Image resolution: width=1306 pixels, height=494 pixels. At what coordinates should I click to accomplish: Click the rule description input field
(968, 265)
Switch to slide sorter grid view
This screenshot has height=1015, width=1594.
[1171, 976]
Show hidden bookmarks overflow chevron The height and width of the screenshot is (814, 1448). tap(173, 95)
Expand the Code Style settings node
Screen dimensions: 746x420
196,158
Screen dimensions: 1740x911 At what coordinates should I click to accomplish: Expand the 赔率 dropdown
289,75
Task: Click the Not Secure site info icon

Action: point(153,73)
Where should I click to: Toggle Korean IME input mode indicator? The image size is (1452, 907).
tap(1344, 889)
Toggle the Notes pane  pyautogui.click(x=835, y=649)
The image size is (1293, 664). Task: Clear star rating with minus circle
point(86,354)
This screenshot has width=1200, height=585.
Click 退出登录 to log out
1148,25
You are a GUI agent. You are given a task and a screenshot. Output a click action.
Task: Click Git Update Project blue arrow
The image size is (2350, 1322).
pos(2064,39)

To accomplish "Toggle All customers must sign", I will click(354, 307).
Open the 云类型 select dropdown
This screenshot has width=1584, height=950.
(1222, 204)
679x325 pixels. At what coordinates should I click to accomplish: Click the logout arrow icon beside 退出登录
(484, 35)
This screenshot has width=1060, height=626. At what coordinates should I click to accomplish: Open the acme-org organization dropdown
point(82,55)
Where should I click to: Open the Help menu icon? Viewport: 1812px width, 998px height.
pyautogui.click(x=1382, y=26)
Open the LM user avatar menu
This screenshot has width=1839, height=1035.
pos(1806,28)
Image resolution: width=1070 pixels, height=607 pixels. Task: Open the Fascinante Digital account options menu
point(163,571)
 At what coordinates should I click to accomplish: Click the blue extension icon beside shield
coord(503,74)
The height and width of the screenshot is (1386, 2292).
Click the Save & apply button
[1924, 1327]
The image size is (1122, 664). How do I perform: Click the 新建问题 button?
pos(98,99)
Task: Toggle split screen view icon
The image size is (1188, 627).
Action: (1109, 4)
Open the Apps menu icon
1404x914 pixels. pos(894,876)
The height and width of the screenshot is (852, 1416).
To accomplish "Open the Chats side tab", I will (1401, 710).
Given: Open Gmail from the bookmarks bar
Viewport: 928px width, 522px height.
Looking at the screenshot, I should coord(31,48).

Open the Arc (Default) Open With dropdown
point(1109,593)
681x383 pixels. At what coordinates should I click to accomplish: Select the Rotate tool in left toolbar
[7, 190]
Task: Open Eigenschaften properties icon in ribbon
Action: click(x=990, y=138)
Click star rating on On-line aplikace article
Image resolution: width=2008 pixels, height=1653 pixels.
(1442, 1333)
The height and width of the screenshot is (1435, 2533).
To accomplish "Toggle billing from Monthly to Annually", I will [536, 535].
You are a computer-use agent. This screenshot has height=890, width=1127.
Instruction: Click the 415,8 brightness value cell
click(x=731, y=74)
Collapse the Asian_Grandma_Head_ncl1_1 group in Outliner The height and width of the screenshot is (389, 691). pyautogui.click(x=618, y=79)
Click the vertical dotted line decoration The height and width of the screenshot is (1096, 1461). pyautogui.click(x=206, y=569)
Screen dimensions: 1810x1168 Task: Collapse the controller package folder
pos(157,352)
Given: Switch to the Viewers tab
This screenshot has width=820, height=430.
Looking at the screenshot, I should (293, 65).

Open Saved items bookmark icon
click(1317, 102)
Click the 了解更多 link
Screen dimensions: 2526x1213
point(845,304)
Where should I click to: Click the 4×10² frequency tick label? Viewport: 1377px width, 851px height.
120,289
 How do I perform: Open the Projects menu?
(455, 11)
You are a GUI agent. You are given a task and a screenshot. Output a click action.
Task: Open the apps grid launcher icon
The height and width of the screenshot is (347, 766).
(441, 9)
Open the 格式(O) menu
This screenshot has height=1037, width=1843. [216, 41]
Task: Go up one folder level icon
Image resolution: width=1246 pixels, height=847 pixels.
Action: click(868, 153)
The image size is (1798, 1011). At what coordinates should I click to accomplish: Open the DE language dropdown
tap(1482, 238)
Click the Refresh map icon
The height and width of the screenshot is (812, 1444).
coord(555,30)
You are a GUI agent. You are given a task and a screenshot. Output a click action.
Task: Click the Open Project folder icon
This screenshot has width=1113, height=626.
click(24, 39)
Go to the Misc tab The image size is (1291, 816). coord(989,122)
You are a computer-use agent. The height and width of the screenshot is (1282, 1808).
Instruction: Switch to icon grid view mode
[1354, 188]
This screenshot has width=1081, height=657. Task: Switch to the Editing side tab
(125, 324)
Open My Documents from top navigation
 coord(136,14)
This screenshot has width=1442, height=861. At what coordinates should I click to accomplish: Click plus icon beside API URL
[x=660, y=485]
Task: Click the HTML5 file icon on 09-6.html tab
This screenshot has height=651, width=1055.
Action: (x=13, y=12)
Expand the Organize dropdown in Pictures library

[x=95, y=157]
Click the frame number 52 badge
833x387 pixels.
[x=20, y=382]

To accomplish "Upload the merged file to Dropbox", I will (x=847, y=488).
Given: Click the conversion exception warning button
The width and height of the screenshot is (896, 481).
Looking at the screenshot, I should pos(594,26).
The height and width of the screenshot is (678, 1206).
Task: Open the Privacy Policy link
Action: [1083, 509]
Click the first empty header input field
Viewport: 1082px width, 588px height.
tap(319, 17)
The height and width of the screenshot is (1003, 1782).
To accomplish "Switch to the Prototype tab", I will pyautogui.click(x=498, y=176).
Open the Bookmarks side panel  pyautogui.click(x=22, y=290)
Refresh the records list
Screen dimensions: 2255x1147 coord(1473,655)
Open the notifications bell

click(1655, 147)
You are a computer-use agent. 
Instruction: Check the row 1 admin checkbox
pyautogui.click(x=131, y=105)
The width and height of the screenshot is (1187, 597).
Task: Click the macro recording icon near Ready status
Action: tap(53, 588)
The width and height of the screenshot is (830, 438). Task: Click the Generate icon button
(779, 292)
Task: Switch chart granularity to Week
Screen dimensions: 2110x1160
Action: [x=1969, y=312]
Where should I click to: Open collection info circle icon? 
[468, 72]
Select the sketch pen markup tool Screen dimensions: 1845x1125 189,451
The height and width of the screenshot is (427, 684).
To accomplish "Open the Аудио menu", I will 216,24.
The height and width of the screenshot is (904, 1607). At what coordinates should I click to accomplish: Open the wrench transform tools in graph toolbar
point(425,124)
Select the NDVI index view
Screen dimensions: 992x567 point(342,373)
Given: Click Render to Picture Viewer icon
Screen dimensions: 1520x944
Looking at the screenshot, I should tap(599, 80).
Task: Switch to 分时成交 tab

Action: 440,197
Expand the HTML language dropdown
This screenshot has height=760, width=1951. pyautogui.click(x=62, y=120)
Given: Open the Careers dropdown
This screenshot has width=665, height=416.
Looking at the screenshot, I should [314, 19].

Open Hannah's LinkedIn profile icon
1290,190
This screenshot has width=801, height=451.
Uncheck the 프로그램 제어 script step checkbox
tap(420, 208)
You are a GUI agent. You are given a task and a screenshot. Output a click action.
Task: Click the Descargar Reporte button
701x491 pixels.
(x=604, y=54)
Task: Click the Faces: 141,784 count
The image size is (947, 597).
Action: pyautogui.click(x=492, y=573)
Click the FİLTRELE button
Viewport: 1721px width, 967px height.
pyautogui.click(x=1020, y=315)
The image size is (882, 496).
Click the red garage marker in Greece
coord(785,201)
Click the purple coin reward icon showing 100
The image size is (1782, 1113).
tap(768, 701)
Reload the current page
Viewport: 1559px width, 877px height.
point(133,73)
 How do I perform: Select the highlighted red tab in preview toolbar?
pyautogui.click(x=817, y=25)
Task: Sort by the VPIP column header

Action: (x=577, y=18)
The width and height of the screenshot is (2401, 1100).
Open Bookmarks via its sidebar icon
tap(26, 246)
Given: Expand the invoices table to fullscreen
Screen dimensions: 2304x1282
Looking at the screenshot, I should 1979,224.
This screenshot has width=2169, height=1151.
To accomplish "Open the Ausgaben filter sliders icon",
========================================
**Required action**.
Extract every line from the one containing "Click the red garage marker in Greece" to the end of the entries, including both of those lines, exactly as given and with nothing added.

**Output for this exercise**.
Click the red garage marker in Greece
coord(785,201)
Click the purple coin reward icon showing 100
The image size is (1782, 1113).
tap(768, 701)
Reload the current page
Viewport: 1559px width, 877px height.
point(133,73)
 How do I perform: Select the highlighted red tab in preview toolbar?
pyautogui.click(x=817, y=25)
Task: Sort by the VPIP column header

Action: (x=577, y=18)
The width and height of the screenshot is (2401, 1100).
Open Bookmarks via its sidebar icon
tap(26, 246)
Given: Expand the invoices table to fullscreen
Screen dimensions: 2304x1282
Looking at the screenshot, I should 1979,224.
This screenshot has width=2169, height=1151.
To accomplish "Open the Ausgaben filter sliders icon",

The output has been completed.